*OBIETTIVO*
Traduca in inglese questa frase del brano sul mercato del lavoro: «L’altro tema, il più rivoluzionario del libro, è quello per cui dovrà essere il lavoratore ad ingaggiare il “suo” datore e non l’opposto come avviene oggi.»

*BRANO SELEZIONATO*
L’Autore parte dalla considerazione statistica che abbiamo milioni di disoccupati che potrebbero (quanto meno oltre un milione) trovare un posto di lavoro se solo il nostro sistema di informazione ed orientamento fosse adeguato.

I nostri servizi di orientamento professionale e di formazione, che possono rendere i lavoratori capaci di rispondere alle esigenze delle imprese di personale qualificato, sono praticamente inefficienti.

Nei paesi dell’Unione (vedi Danimarca) il Job Advisor è figura essenziale nel mercato del lavoro: e non è improvvisato come i nostri navigators.

Dopo la laurea, è tenuto a seguire un master triennale che gli insegna come seguire i trend dei bisogni delle imprese quanto all’occupazione al fine di far incontrare le reciproche domande.

Nelle città più grandi del Paese (ripetesi Danimarca, ed U.K ad esempio) si trovano nelle piazze principali degli Work Spot in cui i Job Advisors sono quotidianamente a disposizione di chi cerca un lavoro.

Ovviamente la ricerca può richiedere un giorno come più giorni a seconda delle reciproche esigenze: si aggiunga che, se il disoccupato fosse disposto ad imparare il mestiere per cui c’è ricerca, il Job Advisor lo mette in contatto con l’azienda la quale gli offre (lei stessa) un corso di formazione al suo interno per “educarlo” alla prestazione (una specie del nostro apprendistato con la diversità che alla fine del corso che può durare dai 6 mesi ad un anno il lavoratore è subito assunto full time).

L’altro tema, il più rivoluzionario del libro, è quello per cui dovrà essere il lavoratore ad ingaggiare il “suo” datore e non l’opposto come avviene oggi.

I lavoratori dovranno essere addestrati ad avere una particolare capacità di conoscenze e capire in tutti i suoi aspetti il mercato del lavoro in modo da poterlo utilizzare a proprio vantaggio.

Da qui deriva l’altra conseguenza, ovvero la nuova funzione del Sindacato, che, rinunciato il suo preminente ruolo di antagonista dell’imprenditore, dovrà diventare “l’intelligenza collettiva dei lavoratori” nel senso, appunto, di collaborare con gli stessi lavoratori e con le imprese per trovare l’ottimizzazione delle risorse professionali tali da trarre il miglior impiego per gli uni e per le altre.

Un sindacato, quindi, che abbandona la logica della classica contrapposizione di stampo marxista per arrivare alla intermediazione più “intelligente” nel rapporto lavoro risorse umane-capitale.

In questo senso, dice Ichino, la forza del lavoro non è più mera offerta di energie psico-fisiche, ma è essa stessa un “capitale” nel vero senso economico della parola da reinventare nelle relazioni industriali della nuova era tecnologica: insomma un Sindacato 4.0.

*ELENCO*
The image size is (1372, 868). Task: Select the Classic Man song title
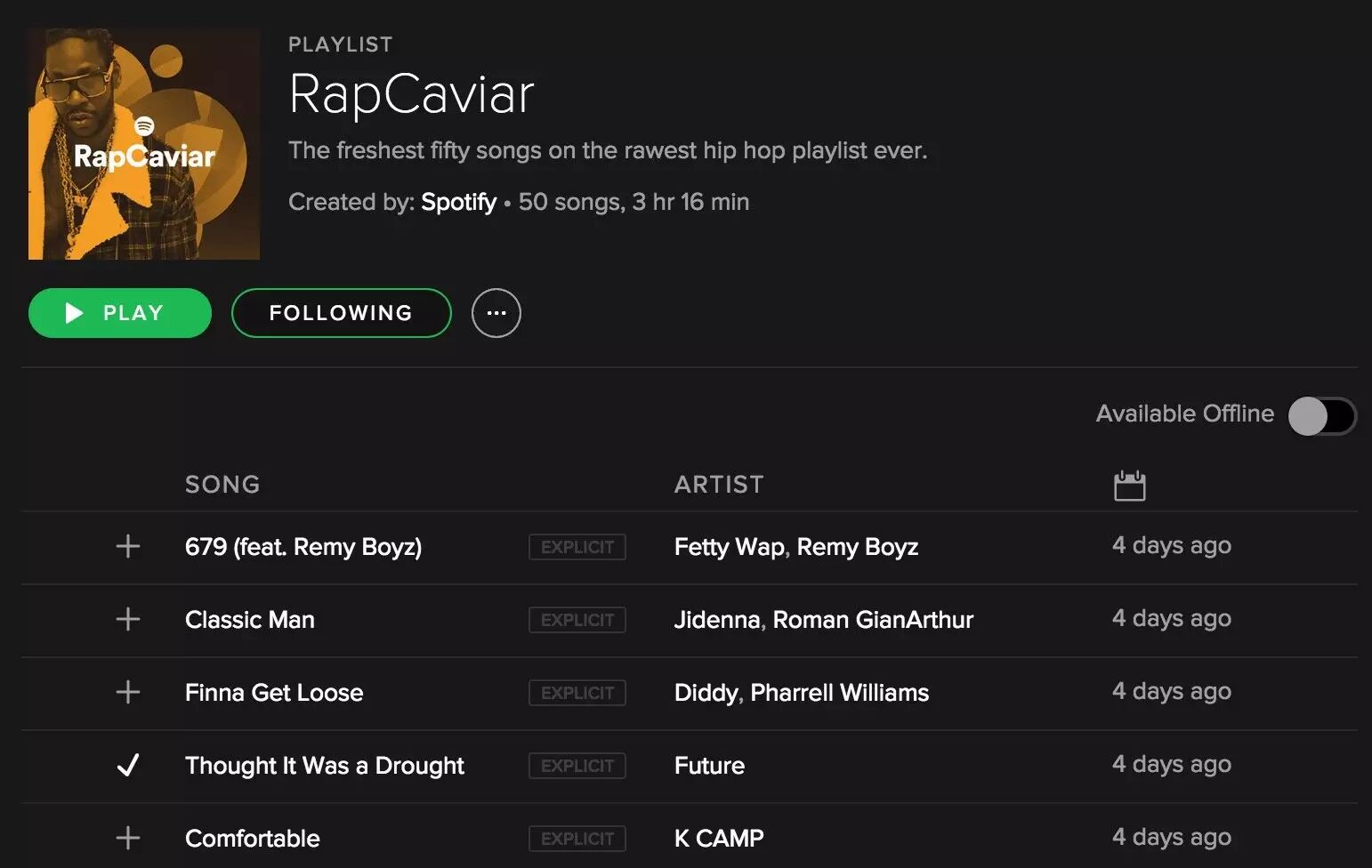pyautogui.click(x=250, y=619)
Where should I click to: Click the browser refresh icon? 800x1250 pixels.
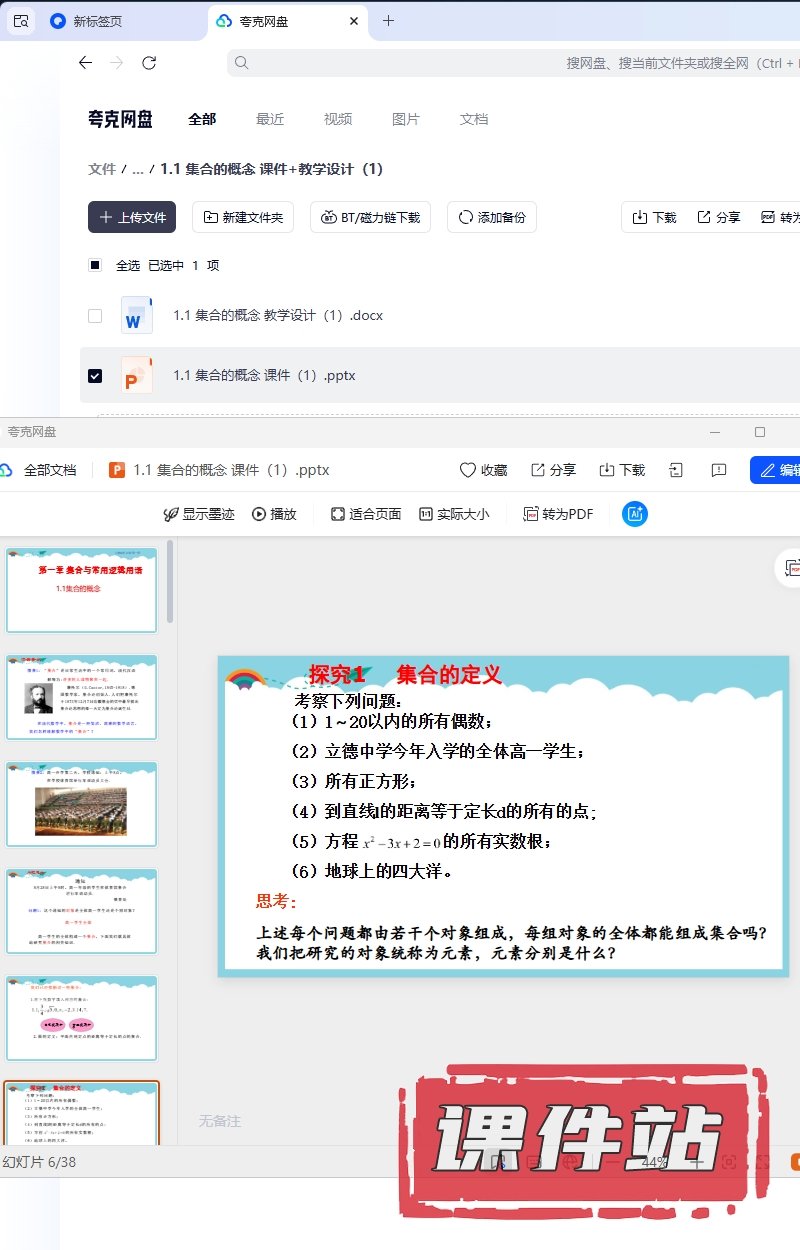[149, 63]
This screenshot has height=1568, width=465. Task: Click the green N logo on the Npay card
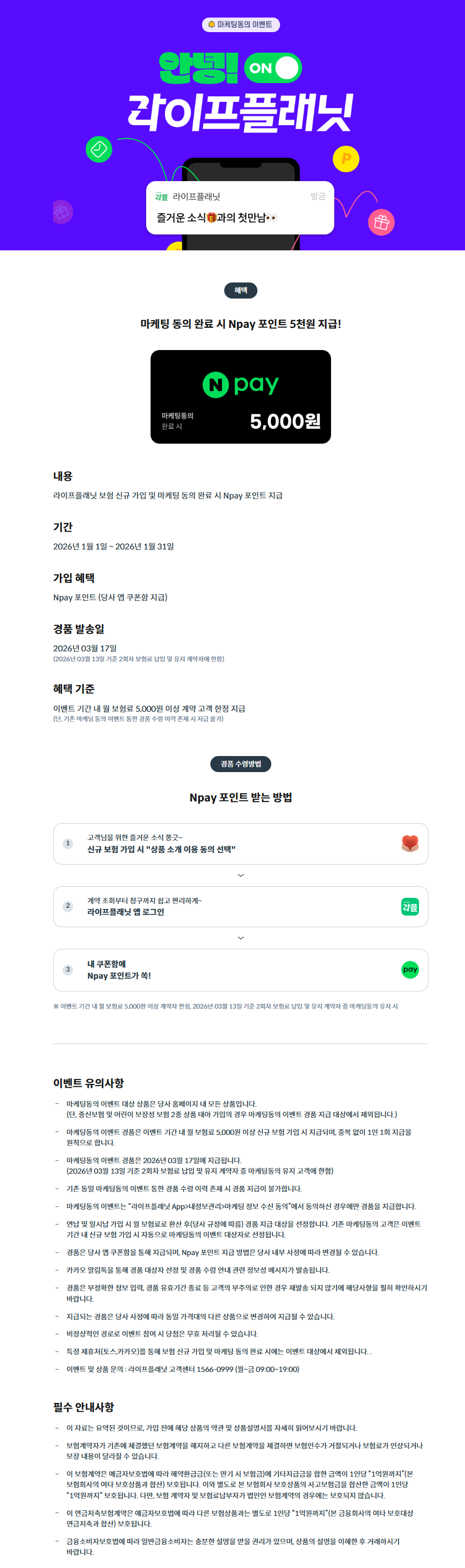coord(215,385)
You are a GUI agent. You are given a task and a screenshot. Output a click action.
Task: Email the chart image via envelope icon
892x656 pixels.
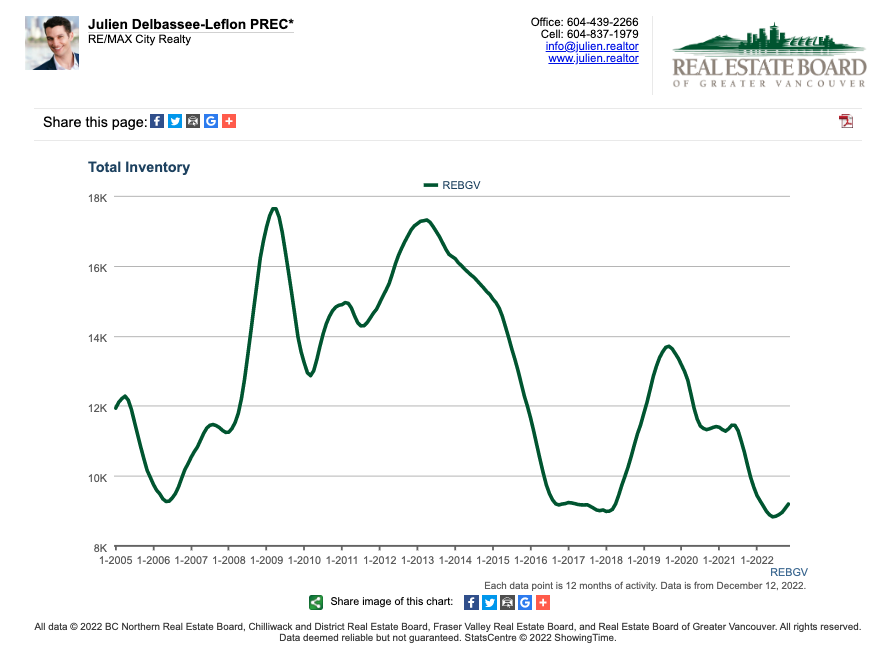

*ESITO DEL COMPITO*
The other theme, the most revolutionary in the book, is the idea that it will have to be the worker who hires "their" employer, and not the other way around as happens today.